Step 4: Generate Keys and Certificates
You’ll need to generate a few keys and certificates for your VPN server. To do this, you’ll need to run the following commands:
sudo openvpn --genkey --secret /etc/openvpn/ta.key
sudo openvpn --genkey --secret /etc/openvpn/ca.key
sudo openvpn --genkey --secret /etc/openvpn/server.key
sudo openvpn --genkey --secret /etc/openvpn/client.key
sudo openvpn --genkey --secret /etc/openvpn/dh2048.pemThese commands will generate the necessary keys and certificates for your VPN server.
Step 5: Configure OpenVPN
Once you’ve generated the keys and certificates, you’ll need to configure OpenVPN. To do this, you’ll need to edit the OpenVPN configuration file. Run the following command to open the configuration file in a text editor:
sudo nano /etc/openvpn/server.confYou’ll need to add the following lines to the configuration file:
port 1194
proto udp
dev tun
ca ca.crt
cert server.crt
key server.key
dh dh2048.pem
server 10.8.0.0 255.255.255.0
ifconfig-pool-persist ipp.txt
push "redirect-gateway def1 bypass-dhcp"
push "dhcp-option DNS 8.8.8.8"
push "dhcp-option DNS 8.8.4.4"
keepalive 10 120
cipher AES-128-CBC
comp-lzo
user nobody
group nogroup
persist-key
persist-tun
status openvpn-status.log
verb 3Once you’ve added these lines, save the file and exit the text editor.
Step 6: Start OpenVPN
Now that you’ve configured OpenVPN, you’ll need to start the service. To do this, run the following command:
sudo systemctl start openvpn@serverThis will start the OpenVPN service on your Raspberry Pi.

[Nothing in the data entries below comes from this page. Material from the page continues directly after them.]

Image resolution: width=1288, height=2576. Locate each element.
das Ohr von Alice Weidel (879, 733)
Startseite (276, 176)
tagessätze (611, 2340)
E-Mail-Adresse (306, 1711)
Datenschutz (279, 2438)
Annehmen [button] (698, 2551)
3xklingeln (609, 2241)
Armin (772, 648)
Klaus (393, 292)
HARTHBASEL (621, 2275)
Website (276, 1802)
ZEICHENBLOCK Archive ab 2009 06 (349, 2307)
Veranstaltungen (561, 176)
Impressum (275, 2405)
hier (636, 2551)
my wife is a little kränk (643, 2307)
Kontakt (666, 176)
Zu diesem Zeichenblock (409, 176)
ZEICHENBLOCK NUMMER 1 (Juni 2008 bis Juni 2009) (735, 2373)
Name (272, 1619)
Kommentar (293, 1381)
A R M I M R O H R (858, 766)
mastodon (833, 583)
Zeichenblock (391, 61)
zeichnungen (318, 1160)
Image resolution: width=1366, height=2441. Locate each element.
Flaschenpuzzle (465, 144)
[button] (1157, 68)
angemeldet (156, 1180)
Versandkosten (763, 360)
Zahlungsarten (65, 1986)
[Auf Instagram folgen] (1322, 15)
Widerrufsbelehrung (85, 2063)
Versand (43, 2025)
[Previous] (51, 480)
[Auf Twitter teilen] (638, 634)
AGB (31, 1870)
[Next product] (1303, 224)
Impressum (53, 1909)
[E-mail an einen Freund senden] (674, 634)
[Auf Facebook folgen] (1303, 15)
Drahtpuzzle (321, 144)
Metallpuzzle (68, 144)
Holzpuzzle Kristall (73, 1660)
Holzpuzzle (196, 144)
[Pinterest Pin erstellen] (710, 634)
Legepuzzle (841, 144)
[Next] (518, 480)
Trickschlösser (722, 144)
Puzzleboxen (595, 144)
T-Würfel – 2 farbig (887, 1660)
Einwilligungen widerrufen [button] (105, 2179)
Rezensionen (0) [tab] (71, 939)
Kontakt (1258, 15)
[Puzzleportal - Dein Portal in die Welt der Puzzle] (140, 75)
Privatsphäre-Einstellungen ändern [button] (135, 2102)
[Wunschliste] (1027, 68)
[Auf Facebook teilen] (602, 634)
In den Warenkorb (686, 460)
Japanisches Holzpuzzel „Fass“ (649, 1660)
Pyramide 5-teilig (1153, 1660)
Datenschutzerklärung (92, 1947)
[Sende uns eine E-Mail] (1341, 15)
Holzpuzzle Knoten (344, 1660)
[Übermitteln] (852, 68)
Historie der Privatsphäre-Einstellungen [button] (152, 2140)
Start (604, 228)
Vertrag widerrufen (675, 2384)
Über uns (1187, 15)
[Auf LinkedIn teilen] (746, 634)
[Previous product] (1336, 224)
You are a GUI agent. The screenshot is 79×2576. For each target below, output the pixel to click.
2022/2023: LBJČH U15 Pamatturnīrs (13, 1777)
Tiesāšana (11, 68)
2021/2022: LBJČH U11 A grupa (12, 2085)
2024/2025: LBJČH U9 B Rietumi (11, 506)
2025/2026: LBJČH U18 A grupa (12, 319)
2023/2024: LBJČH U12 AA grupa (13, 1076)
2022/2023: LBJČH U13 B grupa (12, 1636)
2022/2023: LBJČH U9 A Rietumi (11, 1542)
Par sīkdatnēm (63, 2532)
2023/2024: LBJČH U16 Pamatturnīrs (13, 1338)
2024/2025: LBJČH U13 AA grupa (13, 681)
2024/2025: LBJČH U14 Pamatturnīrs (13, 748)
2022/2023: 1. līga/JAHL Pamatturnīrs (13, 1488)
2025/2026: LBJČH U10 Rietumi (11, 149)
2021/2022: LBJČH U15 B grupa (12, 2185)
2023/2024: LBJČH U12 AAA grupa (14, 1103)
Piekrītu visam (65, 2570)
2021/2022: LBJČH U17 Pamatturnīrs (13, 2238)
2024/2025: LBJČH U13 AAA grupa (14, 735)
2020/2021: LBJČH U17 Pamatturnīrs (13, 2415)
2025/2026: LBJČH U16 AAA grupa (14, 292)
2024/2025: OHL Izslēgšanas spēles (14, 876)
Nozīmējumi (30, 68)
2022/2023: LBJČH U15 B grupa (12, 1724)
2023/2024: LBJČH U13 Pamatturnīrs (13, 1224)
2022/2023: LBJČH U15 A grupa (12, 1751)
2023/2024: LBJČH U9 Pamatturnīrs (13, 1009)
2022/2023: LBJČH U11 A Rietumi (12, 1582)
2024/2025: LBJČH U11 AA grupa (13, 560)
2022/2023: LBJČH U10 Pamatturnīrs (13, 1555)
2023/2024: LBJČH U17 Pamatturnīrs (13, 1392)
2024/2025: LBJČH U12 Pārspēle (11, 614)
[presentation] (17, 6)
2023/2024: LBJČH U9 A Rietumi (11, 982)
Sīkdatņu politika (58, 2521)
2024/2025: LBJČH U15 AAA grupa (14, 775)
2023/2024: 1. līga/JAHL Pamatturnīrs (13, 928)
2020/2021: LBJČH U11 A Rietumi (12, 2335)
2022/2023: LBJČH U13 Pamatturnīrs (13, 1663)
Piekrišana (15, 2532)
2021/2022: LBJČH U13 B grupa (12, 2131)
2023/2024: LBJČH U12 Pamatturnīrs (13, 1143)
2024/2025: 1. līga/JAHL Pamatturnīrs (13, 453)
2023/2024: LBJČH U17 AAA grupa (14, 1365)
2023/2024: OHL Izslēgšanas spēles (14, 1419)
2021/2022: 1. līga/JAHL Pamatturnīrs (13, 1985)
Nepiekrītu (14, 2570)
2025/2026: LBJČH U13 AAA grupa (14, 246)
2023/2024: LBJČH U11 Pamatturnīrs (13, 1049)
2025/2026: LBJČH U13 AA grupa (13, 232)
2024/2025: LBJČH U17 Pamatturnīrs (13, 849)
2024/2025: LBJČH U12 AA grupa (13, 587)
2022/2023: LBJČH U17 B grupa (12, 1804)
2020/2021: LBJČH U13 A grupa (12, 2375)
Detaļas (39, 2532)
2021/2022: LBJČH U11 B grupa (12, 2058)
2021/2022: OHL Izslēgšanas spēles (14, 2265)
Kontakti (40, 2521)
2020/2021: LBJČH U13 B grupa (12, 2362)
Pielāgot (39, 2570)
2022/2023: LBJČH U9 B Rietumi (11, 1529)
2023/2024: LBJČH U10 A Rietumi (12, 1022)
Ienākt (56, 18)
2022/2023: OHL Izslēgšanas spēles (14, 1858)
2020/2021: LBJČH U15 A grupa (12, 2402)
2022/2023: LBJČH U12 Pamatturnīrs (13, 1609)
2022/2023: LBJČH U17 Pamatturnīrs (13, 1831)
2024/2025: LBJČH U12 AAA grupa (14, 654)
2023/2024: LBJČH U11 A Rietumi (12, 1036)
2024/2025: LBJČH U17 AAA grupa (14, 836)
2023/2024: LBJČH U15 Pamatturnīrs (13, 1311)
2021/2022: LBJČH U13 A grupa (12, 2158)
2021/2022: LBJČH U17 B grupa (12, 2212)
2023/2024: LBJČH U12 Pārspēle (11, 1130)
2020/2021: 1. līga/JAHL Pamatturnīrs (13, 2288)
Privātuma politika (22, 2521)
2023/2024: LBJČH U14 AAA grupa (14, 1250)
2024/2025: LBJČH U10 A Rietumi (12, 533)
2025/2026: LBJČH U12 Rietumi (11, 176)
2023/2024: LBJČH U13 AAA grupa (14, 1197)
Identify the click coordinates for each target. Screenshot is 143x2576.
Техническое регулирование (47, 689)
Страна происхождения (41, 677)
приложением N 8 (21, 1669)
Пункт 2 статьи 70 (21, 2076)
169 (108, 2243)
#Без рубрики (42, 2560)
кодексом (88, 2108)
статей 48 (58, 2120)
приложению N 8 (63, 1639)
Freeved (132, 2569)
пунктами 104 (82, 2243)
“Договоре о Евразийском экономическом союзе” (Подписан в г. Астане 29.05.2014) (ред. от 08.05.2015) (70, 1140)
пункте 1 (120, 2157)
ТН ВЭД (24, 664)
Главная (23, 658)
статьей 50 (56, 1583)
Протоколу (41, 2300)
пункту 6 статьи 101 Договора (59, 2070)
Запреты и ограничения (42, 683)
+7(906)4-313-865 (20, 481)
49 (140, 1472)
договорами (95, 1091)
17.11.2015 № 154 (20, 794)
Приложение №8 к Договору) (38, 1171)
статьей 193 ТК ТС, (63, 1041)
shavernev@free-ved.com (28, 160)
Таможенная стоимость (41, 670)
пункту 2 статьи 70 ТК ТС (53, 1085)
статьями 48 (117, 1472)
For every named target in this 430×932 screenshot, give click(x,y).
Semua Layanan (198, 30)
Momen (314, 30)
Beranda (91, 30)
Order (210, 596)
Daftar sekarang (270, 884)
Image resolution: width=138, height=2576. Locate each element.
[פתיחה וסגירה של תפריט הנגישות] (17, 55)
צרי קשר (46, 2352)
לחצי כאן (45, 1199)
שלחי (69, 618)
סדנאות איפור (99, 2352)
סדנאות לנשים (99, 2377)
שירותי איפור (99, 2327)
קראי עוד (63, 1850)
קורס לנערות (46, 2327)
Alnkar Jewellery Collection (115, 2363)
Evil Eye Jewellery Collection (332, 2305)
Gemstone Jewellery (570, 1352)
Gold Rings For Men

Step 7: Connect to Your VPN Server
Now that your VPN server is up and running, you’ll need to connect to it. To do this, you’ll need to generate a client configuration file. To do this, run the following command:
sudo openvpn --genkey --secret /etc/openvpn/client.keyThis will generate a client configuration file. You’ll need to copy this file to your client device. Once you’ve done this, you can connect to your VPN server.
Conclusion
Setting up your own VPN server on a Raspberry Pi is a great way to add an extra layer of security to your browsing. In this guide, we’ve shown you how to install and configure OpenVPN on your Raspberry Pi. With a few simple steps, you can have your own secure VPN server up and running in no time.